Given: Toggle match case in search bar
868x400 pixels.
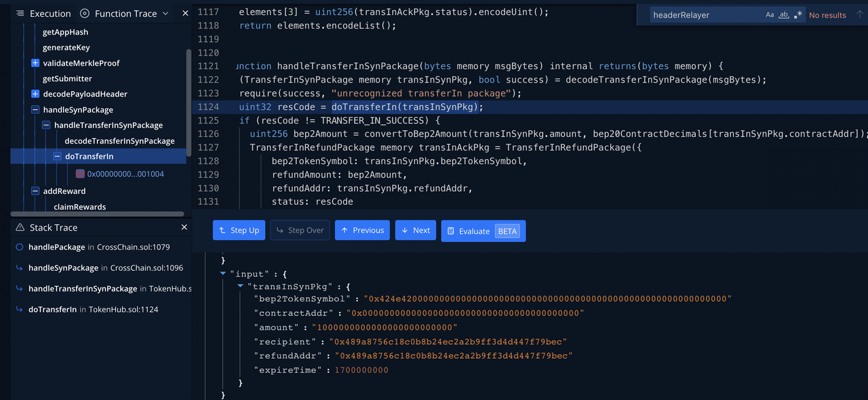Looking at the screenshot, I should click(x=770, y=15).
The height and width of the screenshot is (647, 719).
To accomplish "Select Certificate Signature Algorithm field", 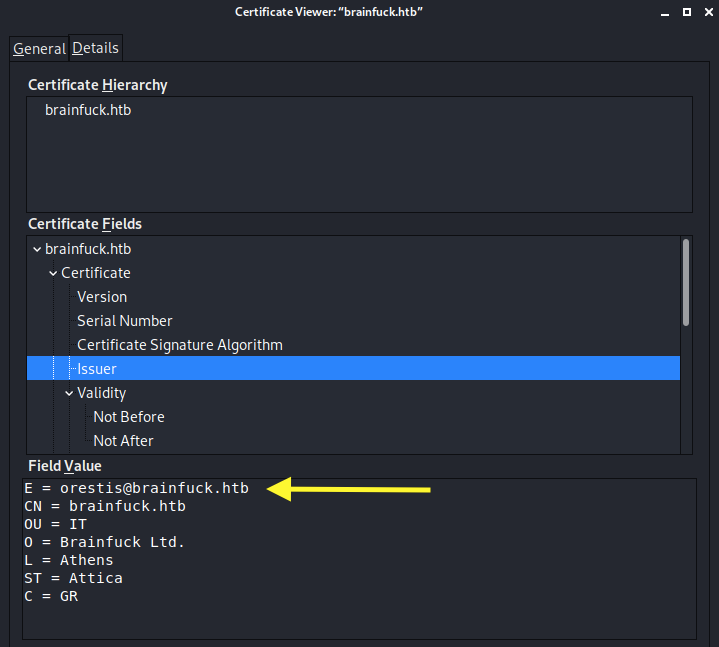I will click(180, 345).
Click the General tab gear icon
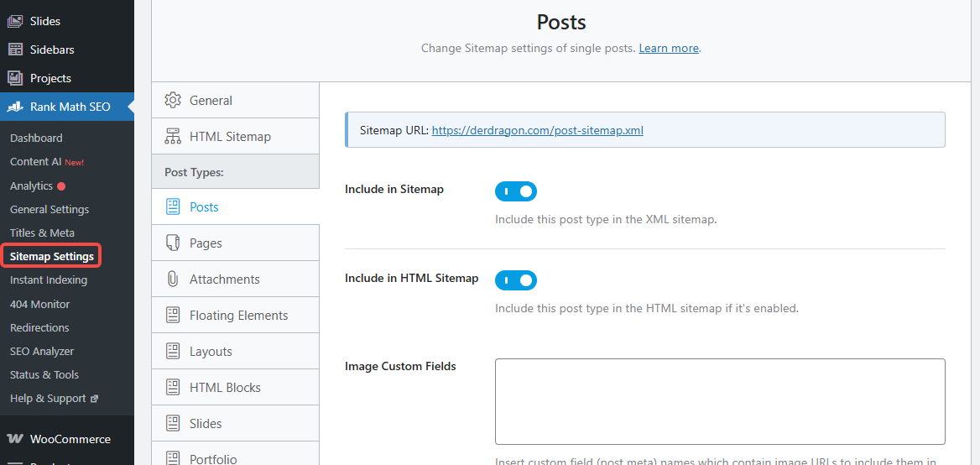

• • •

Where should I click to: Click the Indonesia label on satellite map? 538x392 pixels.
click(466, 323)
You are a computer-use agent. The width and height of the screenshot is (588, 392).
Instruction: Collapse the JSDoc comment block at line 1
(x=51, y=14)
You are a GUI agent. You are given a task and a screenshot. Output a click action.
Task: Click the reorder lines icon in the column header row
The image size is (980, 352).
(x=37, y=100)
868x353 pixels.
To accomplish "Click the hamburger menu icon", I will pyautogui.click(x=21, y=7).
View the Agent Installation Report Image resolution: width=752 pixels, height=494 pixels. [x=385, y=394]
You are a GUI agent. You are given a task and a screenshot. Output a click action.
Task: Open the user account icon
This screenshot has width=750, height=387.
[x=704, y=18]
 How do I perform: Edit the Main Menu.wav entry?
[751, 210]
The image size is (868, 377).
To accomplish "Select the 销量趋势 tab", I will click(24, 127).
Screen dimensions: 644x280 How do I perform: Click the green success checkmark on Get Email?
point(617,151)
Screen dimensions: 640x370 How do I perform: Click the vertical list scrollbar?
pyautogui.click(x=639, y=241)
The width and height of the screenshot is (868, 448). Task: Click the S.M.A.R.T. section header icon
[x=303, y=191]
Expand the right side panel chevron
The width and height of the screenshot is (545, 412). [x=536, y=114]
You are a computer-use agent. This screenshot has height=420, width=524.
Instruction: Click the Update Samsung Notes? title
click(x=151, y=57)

• • •

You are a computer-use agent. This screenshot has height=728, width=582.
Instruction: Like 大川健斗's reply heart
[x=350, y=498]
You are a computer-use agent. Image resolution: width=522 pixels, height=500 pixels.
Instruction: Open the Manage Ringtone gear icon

• • •

Description of the task >> Make a copy of each line in the records above that has the word "Open".

Task result >>
Task: Open the user account icon
Instruction: Open the Manage Ringtone gear icon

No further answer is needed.